■ Using the information
1 - In the article on lagging tourism growth in Africa, how much did Africa's international tourist numbers grow?
2 - Pick up the article on lagging tourism growth in Africa after its final sentence and keep writing.

■ Provided text

____________

Why tourism growth in Africa is lagging

Why tourism growth in Africa is laggingThe latest data available from the United Nations World Tourism Organisation (UNWTO) shows an increase in global travel by five per cent. But one continent is lagging behind the global average this year. The Americas recorded the strongest growth with six per cent with Europe and the Pacific’s growth standing at five per cent. In terms of sub-regions, Northern Europe and South Asia with eight per cent each outpaced all the other regions of the globe. However, Africa’s international tourist numbers grew well under average by only three per cent as the recovery consolidated in North Africa with Egypt returning to stability (+4 per cent).

The current Ebola outbreak appears to affect tourism to the region, and in particular West Africa has taken a hit in arrival numbers due to misperceptions about the transmission of the virus. Dr. Taleb Rifai, Secretary General of the UNWTO said: “The main focus at the moment is on taking and supporting action to contain the virus. But we must also ensure that misperceptions do not unnecessarily harm the African economy, in Waparticular its travel and tourism sector, which is a central activity in many countries. “We would like to stress that the World Health Organisation (WHO) does not recommend any ban on international travel. Putting a halt on flights or imposing unnecessary travel restrictions will not help contain the virus. On the contrary, these measures will surely dampen the economy of the region; especially its travel and tourism sector, and jeopardize millions of livelihoods.”

____________

(Stored data)
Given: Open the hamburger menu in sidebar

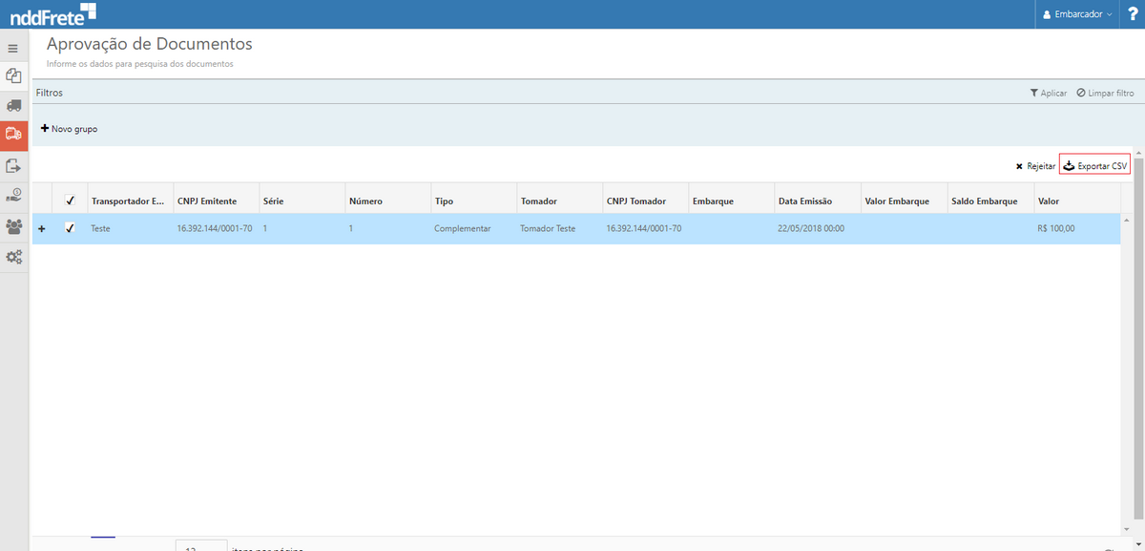Looking at the screenshot, I should (13, 48).
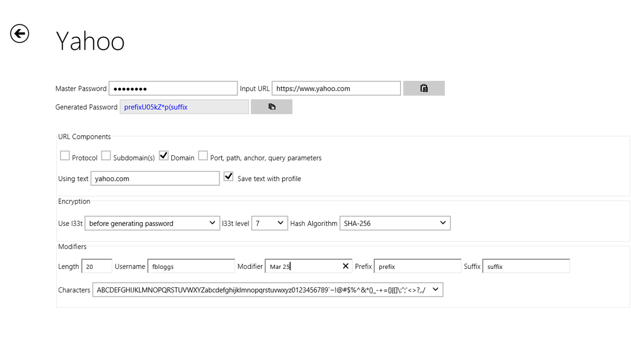Check Port, path, anchor, query parameters

pos(203,155)
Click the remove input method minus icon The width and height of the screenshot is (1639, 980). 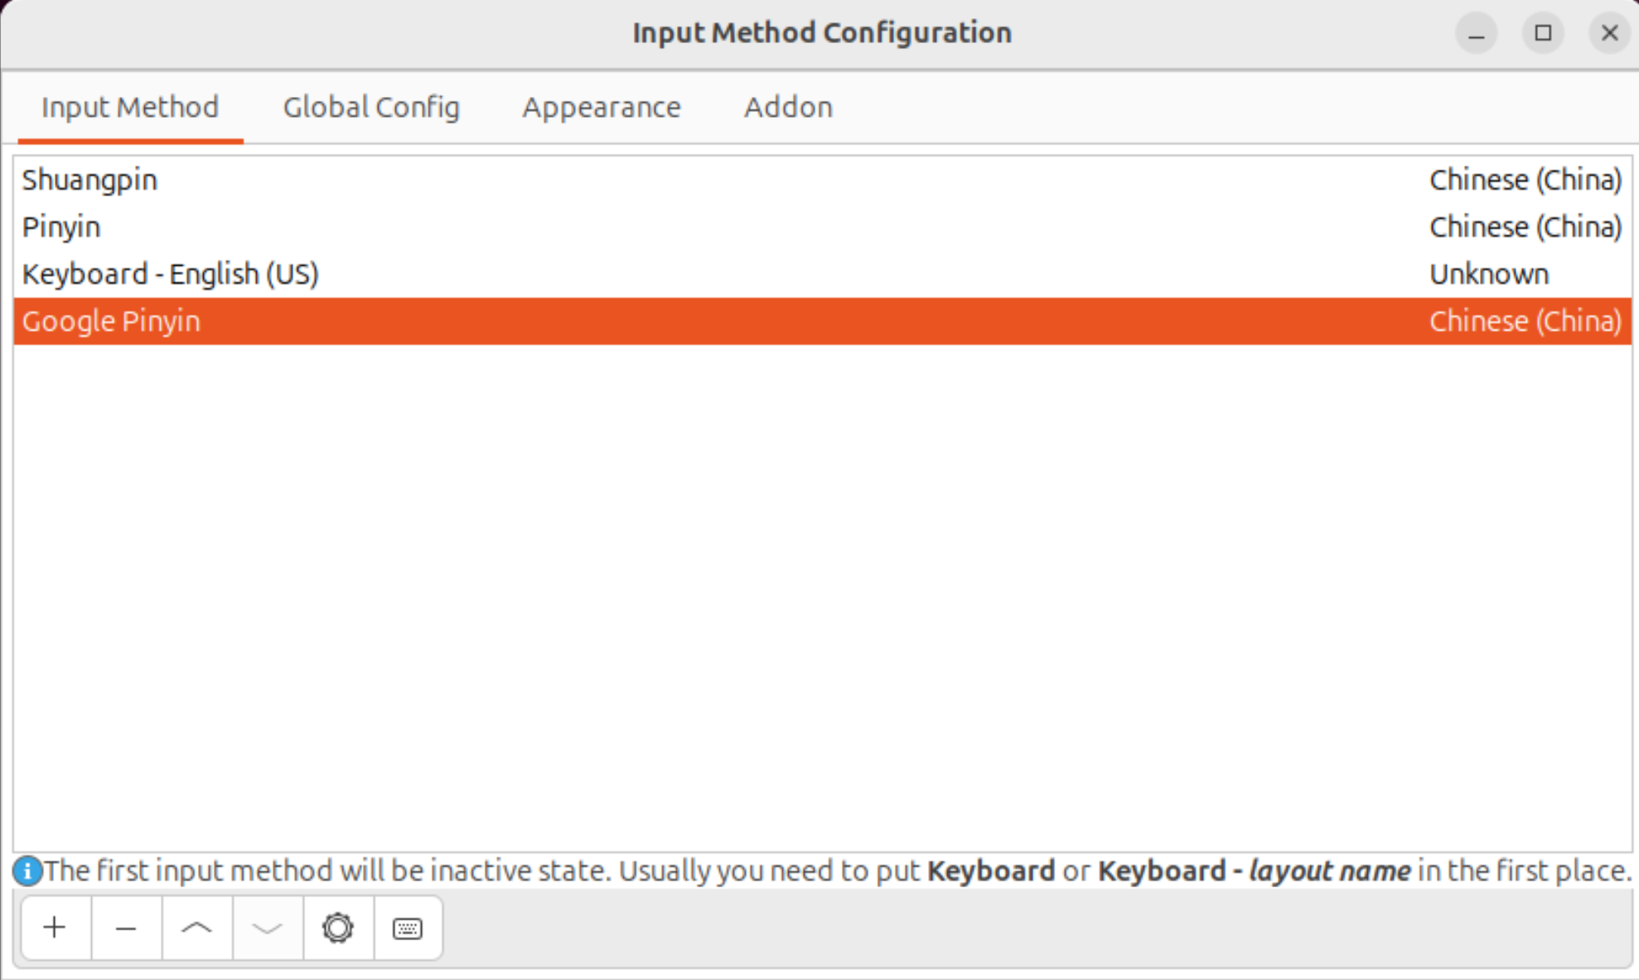[x=126, y=928]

____________

■ Outputs in order
1 - By only three percent.

2 -
In terms of source markets, data for the first half of 2014 shows a consolidation of the rebound in spending in travel abroad registered in 2013 in some advanced economies. Expenditure out of the Italian and Australian markets was up 8per cent and seven per cent, respectively, while the US market was up by five per cent. Data for France and Canada indicates a three per cent increase. Demand generated by emerging markets also continues to be strong, though decelerating as compared to 2013.

Chinese outbound expenditure was up 16 per cent in the first half of the year as compared to 26 per cent in the whole of 2013, while expenditure out of the Russian Federation was up by 4 per cent as compared to 25 per cent last year with the downward trend likely to continue for Russia due to the increase in economic sanctions. Africa is now challenged to devise ways and means to return to the impressive, above average growth rates in tourism arrivals similar to the past few years, or else risk to slide back again as the entire continent only commands a small percentage of global arrivals and every fraction of a per cent under global average will compound this further.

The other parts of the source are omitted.